L’attentat de Christchurch a des répercussions politiques jusque dans la si paisible Autriche, à des milliers de kilomètres de la Nouvelle-Zélande. L’opposition dénonce en effet les liens entretenus par le Parti de la liberté d’Autriche (FPÖ, extrême droite), au pouvoir aux côtés des conservateurs, avec le Mouvement identitaire autrichien (IBÖ). Ce dernier est visé par une enquête pour « soupçon de participation à une organisation terroriste », après la découverte d’échanges entre son leader, Martin Sellner, et l’Australien Brenton Tarrant.
Ce terroriste a revendiqué l’attentat qui a coûté la vie à 50 fidèles dans deux mosquées néo-zélandaises, le 15 mars. M. Sellner a reconnu avoir reçu en 2018 un don de 1 500 euros de la part de l’auteur de la fusillade, qui a séjourné en Autriche à la fin de l’année dernière.
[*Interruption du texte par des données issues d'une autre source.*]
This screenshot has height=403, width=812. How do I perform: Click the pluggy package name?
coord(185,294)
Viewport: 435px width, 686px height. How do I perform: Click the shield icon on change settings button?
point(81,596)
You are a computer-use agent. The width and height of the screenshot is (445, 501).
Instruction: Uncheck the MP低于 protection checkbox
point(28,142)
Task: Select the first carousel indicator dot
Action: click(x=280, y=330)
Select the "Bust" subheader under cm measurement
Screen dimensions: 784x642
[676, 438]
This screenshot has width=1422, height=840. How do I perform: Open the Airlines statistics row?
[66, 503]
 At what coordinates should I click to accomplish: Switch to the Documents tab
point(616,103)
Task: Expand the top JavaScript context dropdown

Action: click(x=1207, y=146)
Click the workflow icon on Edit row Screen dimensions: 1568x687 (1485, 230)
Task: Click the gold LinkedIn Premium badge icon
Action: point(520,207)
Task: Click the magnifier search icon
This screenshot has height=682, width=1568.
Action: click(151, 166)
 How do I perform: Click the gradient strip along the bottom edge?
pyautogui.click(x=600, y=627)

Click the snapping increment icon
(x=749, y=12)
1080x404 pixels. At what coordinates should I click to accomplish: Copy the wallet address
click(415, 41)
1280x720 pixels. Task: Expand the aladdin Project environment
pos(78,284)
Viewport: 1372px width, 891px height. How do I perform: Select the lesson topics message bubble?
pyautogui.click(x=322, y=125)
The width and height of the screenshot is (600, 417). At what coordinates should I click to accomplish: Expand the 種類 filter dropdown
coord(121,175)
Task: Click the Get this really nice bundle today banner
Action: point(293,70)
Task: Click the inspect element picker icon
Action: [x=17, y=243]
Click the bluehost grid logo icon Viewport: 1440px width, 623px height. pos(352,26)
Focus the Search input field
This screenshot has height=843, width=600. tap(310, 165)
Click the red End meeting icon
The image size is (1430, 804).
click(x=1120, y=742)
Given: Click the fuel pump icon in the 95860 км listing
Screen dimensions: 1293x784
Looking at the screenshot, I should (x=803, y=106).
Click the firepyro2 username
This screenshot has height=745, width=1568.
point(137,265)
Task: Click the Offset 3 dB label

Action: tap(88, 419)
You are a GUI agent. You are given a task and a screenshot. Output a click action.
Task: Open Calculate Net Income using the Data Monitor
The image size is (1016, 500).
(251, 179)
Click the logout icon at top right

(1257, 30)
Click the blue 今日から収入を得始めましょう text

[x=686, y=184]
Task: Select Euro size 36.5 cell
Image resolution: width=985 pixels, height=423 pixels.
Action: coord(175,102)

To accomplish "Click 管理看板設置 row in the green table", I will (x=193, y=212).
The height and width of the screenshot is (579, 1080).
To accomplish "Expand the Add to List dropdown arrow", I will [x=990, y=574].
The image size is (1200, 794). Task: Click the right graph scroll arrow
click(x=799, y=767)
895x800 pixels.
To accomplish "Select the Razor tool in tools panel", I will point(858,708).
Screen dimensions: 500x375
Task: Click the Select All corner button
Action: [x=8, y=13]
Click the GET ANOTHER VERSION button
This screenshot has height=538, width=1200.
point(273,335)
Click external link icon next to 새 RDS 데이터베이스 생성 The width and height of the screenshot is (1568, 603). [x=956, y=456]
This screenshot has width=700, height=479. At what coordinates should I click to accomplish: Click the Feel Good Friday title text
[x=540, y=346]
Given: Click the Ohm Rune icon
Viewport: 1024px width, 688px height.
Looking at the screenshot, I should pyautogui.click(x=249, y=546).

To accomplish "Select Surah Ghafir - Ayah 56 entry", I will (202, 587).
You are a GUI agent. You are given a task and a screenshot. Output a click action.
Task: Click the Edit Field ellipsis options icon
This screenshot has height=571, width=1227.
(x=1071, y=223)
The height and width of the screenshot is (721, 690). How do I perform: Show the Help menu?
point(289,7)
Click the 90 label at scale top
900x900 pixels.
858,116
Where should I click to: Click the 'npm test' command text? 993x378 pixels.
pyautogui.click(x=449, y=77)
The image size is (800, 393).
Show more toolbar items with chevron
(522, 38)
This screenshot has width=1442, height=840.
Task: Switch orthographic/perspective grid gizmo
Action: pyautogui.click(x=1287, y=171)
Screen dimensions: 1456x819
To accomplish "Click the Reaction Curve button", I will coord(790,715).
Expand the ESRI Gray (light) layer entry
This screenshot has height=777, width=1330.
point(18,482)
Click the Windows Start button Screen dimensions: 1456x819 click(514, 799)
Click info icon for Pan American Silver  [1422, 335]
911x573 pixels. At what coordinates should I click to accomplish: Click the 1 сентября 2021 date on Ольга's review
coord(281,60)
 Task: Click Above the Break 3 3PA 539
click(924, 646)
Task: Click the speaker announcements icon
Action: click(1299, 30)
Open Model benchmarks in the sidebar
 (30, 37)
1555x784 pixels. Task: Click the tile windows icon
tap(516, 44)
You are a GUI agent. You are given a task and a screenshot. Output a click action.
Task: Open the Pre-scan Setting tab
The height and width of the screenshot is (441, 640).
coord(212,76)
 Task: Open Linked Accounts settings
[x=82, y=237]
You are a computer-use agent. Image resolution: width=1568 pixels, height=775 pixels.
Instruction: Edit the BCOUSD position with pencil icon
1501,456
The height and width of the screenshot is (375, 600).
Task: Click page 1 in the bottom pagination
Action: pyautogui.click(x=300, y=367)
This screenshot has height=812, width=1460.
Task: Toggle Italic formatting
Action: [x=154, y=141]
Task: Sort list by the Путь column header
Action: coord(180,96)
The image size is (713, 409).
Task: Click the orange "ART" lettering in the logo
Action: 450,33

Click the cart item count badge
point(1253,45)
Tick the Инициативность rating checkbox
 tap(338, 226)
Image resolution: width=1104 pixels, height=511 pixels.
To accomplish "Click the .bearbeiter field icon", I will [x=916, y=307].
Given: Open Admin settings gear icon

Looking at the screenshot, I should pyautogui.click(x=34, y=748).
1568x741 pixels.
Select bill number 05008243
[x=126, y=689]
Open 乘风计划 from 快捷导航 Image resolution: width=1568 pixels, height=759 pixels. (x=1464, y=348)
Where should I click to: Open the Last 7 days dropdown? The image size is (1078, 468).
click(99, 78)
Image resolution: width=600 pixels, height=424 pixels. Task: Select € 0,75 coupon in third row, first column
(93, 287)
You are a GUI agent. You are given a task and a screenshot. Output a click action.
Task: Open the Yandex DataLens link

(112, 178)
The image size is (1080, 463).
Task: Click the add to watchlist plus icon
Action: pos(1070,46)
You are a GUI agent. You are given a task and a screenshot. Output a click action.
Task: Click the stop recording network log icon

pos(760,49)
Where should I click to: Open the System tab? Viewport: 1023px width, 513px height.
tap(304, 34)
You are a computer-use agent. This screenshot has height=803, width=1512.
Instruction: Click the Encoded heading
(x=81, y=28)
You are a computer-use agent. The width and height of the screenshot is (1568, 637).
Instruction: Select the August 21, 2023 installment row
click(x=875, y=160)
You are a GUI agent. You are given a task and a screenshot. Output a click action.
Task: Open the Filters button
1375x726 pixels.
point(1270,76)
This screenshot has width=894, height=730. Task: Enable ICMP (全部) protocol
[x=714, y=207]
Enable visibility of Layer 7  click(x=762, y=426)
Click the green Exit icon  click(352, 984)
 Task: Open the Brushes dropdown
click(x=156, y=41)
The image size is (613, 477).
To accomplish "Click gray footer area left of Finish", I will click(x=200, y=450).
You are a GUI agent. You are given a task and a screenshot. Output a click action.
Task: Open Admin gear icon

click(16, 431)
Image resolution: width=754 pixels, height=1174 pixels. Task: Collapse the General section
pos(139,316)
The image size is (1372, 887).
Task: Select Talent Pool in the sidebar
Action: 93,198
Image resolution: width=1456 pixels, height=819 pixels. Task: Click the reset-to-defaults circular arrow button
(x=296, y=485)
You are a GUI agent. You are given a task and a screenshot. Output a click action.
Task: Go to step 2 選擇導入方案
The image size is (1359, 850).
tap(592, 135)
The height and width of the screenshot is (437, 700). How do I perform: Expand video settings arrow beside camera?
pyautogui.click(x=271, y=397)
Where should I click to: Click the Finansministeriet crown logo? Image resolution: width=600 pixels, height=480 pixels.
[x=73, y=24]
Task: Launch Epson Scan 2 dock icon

Des photos datant de 2015 du vice-chancelier, Heinz-Christian Strache, attablé tout sourire avec plusieurs membres de ce groupuscule identitaire, ont resurgi dans la presse. Il y est rappelé que le ministre de l’intérieur, Herbert Kickl, n’avait pas refusé de tenir un discours, en 2016, à l’occasion d’un congrès auquel participaient de nombreux identitaires. Et Martin Sellner posait en costume de soirée au bras de sa compagne, la youtubeuse américaine Brittany Pettibone, en janvier, à l’occasion du bal annuel des corporations estudiantines, proches du FPÖ.
M. Strache est par ailleurs visé par une plainte de la principale association représentant les musulmans en Autriche pour incitation à la haine. Depuis qu’il est entré au gouvernement, le FPÖ utilise l’argent public pour augmenter la portée de son message hostile à l’islam. La veille de l’attentat, il affirmait encore que dans des jardins d’enfants autrichiens contrôlés par une mouvance de l’islam radical, les enfants étaient « éduqués, à travers des sermons haineux, à devenir des martyrs ». Il établissait également un lien entre « le pourcentage de citoyens musulmans » dans un pays et « les conditions d’une guerre civile ».
Passivité face à l’extrême droite
Depuis l’ouverture de l’enquête, le FPÖ tente de prendre ses distances, « car il y a des directives extrêmement claires : quelqu’un d’actif au sein de la mouvance identitaire ne peut pas exercer de fonctions dans le parti », selon son secrétaire général, Christian Hafenecker, qui nie toute complaisance. Lors de l’élection présidentielle de 2016, le candidat du FPÖ Norbert Hofer avait très fermement énoncé qu’il ne voulait en aucun cas avoir à faire aux identitaires, dont il avait condamné les actions.
Au-delà du FPÖ, c’est l’exécutif dans son ensemble que la gauche tente de placer devant ses responsabilités. « Le ministre de l’intérieur n’est pas en mesure de combattre ce groupe, puisqu’il glorifie son idéologie », s’insurge par exemple le député social-démocrate (SPÖ) Peter Wittmann, qui doute que l’enquête puisse être menée sereinement, tant qu’une personnalité aussi controversée que M. Kickl participera à la marche de l’Etat.
Le chancelier conservateur Sebastian Kurz, qui avait invité le FPÖ à former une alliance, est très critiqué pour sa passivité face à l’extrême droite. Il l’a installée dans ses fonctions régaliennes et affiche avec elle une entente surjouée.